• **Records to use**:
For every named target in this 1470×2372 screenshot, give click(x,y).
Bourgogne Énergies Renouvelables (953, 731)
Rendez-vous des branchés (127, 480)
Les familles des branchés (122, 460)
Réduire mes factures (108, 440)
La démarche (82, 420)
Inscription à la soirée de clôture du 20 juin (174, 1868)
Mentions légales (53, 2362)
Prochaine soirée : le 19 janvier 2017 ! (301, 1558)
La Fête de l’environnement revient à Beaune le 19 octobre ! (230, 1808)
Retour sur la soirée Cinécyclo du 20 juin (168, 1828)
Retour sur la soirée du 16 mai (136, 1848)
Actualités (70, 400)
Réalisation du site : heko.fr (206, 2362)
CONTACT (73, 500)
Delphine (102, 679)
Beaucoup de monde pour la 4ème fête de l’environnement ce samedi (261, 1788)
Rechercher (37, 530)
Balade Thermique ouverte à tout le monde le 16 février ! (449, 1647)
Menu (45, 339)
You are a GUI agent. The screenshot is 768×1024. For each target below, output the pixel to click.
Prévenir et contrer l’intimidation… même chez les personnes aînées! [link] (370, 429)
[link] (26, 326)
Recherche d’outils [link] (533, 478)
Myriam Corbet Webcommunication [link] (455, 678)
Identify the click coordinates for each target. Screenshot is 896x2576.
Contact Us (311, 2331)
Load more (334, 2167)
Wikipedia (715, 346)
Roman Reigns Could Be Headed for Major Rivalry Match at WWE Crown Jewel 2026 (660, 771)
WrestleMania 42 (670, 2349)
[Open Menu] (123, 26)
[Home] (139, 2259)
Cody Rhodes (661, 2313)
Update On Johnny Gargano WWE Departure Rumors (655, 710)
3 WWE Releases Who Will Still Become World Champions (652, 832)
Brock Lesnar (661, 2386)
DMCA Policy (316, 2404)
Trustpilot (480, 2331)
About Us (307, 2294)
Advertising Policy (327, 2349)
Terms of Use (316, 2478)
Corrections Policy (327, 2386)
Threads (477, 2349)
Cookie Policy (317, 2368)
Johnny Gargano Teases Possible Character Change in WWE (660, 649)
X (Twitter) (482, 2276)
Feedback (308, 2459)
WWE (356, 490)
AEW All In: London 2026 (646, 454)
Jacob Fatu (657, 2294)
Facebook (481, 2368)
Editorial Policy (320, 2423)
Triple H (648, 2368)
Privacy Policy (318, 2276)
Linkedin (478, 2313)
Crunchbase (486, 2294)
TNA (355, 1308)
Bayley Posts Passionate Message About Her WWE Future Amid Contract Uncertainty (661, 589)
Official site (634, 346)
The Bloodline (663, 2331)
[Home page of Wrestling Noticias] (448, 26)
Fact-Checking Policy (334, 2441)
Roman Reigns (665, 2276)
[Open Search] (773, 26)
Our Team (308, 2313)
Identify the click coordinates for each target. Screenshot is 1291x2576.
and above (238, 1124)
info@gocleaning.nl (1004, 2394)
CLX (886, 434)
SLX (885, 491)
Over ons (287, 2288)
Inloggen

• **Exercise**:
Beginning with the line that holds "Inscription à la" and ending with the last line of the material, retype each line exactly and output nothing else.

• **Output**:
Inscription à la soirée de clôture du 20 juin (174, 1868)
Mentions légales (53, 2362)
Prochaine soirée : le 19 janvier 2017 ! (301, 1558)
La Fête de l’environnement revient à Beaune le 19 octobre ! (230, 1808)
Retour sur la soirée Cinécyclo du 20 juin (168, 1828)
Retour sur la soirée du 16 mai (136, 1848)
Actualités (70, 400)
Réalisation du site : heko.fr (206, 2362)
CONTACT (73, 500)
Delphine (102, 679)
Beaucoup de monde pour la 4ème fête de l’environnement ce samedi (261, 1788)
Rechercher (37, 530)
Balade Thermique ouverte à tout le monde le 16 février ! (449, 1647)
Menu (45, 339)
You are a GUI agent. The screenshot is 768×1024. For each target below, output the pixel to click.
Prévenir et contrer l’intimidation… même chez les personnes aînées! [link] (370, 429)
[link] (26, 326)
Recherche d’outils [link] (533, 478)
Myriam Corbet Webcommunication [link] (455, 678)
Identify the click coordinates for each target. Screenshot is 896x2576.
Contact Us (311, 2331)
Load more (334, 2167)
Wikipedia (715, 346)
Roman Reigns Could Be Headed for Major Rivalry Match at WWE Crown Jewel 2026 (660, 771)
WrestleMania 42 (670, 2349)
[Open Menu] (123, 26)
[Home] (139, 2259)
Cody Rhodes (661, 2313)
Update On Johnny Gargano WWE Departure Rumors (655, 710)
3 WWE Releases Who Will Still Become World Champions (652, 832)
Brock Lesnar (661, 2386)
DMCA Policy (316, 2404)
Trustpilot (480, 2331)
About Us (307, 2294)
Advertising Policy (327, 2349)
Terms of Use (316, 2478)
Corrections Policy (327, 2386)
Threads (477, 2349)
Cookie Policy (317, 2368)
Johnny Gargano Teases Possible Character Change in WWE (660, 649)
X (Twitter) (482, 2276)
Feedback (308, 2459)
WWE (356, 490)
AEW All In: London 2026 (646, 454)
Jacob Fatu (657, 2294)
Facebook (481, 2368)
Editorial Policy (320, 2423)
Triple H (648, 2368)
Privacy Policy (318, 2276)
Linkedin (478, 2313)
Crunchbase (486, 2294)
TNA (355, 1308)
Bayley Posts Passionate Message About Her WWE Future Amid Contract Uncertainty (661, 589)
Official site (634, 346)
The Bloodline (663, 2331)
[Home page of Wrestling Noticias] (448, 26)
Fact-Checking Policy (334, 2441)
Roman Reigns (665, 2276)
[Open Search] (773, 26)
Our Team (308, 2313)
Identify the click coordinates for each target. Screenshot is 1291x2576.
and above (238, 1124)
info@gocleaning.nl (1004, 2394)
CLX (886, 434)
SLX (885, 491)
Over ons (287, 2288)
Inloggen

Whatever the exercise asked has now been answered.